وَالْخَيْلَ وَالْبِغَالَ وَالْحَم۪يرَ [Atları, katırları ve merkepleri] ifadesi 5.ayetteki الأنعام kelimesine matuftur. لِتَرْكَبُوهَا وَز۪ينَةً [“binmeniz ve ziynet için”] yani onlara binmeniz ve onlarla süslenmeniz içindir. Bunların لِتَرْكَبُوهَا ’nın mahalline ma’tûf olduğu da söylenmiştir. Ayette üslubun لِتَرْكَبُو şeklinde masdar-ı müevvelle gelerek değişmesi, ziynetlendirmenin hâlikın işi olmasından, binmenin ise mahlukun işi olmasındandır. Bir de onları yaratmaktan maksat binmektir. Ziynetlenmek ise dolaylı olarak meydana gelmektedir. وَ olmadan ز۪ينَةًۜ de okunmuştur ki o zaman binmenin sebebi olur ya da iki zamirden birinin hal’i yerinde olur yani متزينين yahut متزينيناً پها demek olur. (Keşşâf)
خَيْلَ , بِغَالَ , حَم۪يرَ kelimeleri arasında mürâât-ı nazîr sanatı vardır.
وَيَخْلُقُ مَا لَا تَعْلَمُونَ
Cümle atıf harfi وَ ’la mukadder خلق fiile atfedilmiştir. Müspet muzari fiil sıygasında, faide-i haber ibtidaî kelamdır.
Mef’ûl konumundaki müşterek ism-i mevsûl مَا ’nın sılası menfi muzari fiil sıygasında faide-i haber ibtidaî kelamdır.

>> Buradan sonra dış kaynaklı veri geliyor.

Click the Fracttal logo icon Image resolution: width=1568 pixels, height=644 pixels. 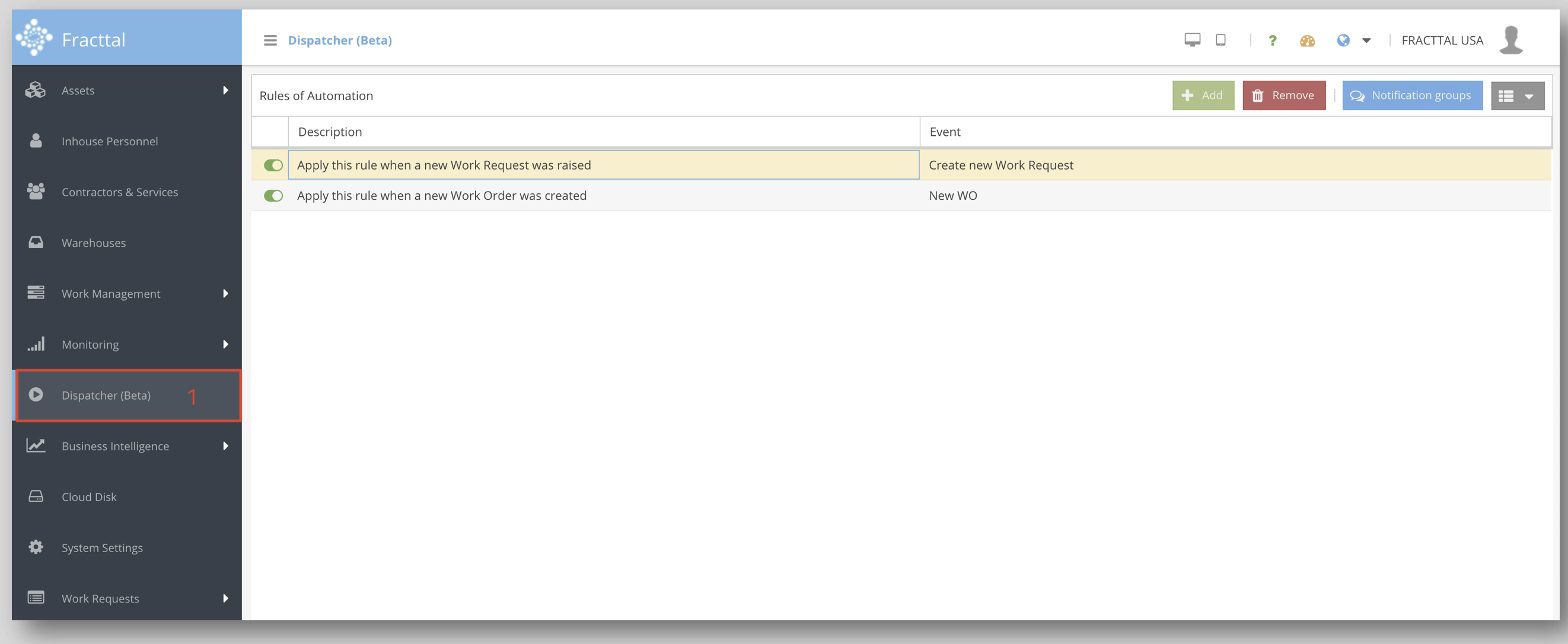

Muzari fiil cümlede teceddüt, istimrar ve tecessüm ifade etmiştir.
وَعَلَى اللّٰهِ قَصْدُ السَّب۪يلِ وَمِنْهَا جَٓائِرٌۜ وَلَوْ شَٓاءَ لَهَدٰيكُمْ اَجْمَع۪ينَ۟
وَعَلَى اللّٰهِ قَصْدُ السَّب۪يلِ وَمِنْهَا جَٓائِرٌۜ
وَ istînâfiyyedir. عَلَى اللّٰهِ car mecruru mahzuf mukaddem habere müteallıktır.
قَصْدُ muahhar mübteda olup lafzen merfûdur. Muzâf mahzuftur. Takdiri, بيان قصد السبيل (Yolun amacını açıklamak) şeklindedir.

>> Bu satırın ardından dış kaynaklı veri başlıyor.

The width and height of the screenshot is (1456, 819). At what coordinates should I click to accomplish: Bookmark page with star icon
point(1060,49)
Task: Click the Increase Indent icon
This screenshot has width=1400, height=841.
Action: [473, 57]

السَّب۪يلِ muzâfun ileyh olarak kesre ile mecrurdur.
وَ itiraziyyedir. مِنْهَا car mecruru mahzuf mukaddem habere müteallıktır.
جَٓائِرٌ muahhar mübteda olup lafzen merfûdur.
جَٓائِرٌ kelimesi, sülasi mücerredi olan جور fiilin ism-i failidir.
İsm-i fail; eylemi yapan ve gerçekleştiren demektir. Geçici olarak o sıfatı yüklenen isimdir. İsm-i fail; hem varlığa (zata) hem de onun sıfatına delalet eden kelimelerdir. (Arapça Dilbilgisi Ayetlerle Nahiv Bilgisi)
وَلَوْ شَٓاءَ لَهَدٰيكُمْ اَجْمَع۪ينَ۟
وَ atıf harfidir. Matuf ve matufun aleyhin hükümde ortak olduğunu belirtir. İkisi arasında tertip olduğunu göstermez. Vav ile yapılan atıfta matuf ve matufun aleyh yer değiştirebilir. (Arapça Dilbilgisi Ayetlerle Nahiv Bilgisi)
لَوْ gayr-ı cazim şart harfidir. Cümleye muzâf olur.
شَٓاءَ fetha üzere mebni mazi fiildir. Faili müstetir olup takdiri هُوَ ’dir. Mef’ûlun bihi mahzuftur. Takdiri; هدايتكم (Sizin hidayetiniz) şeklindedir.
لَ harfi لَوْ ’in cevabının başına gelen rabıtadır.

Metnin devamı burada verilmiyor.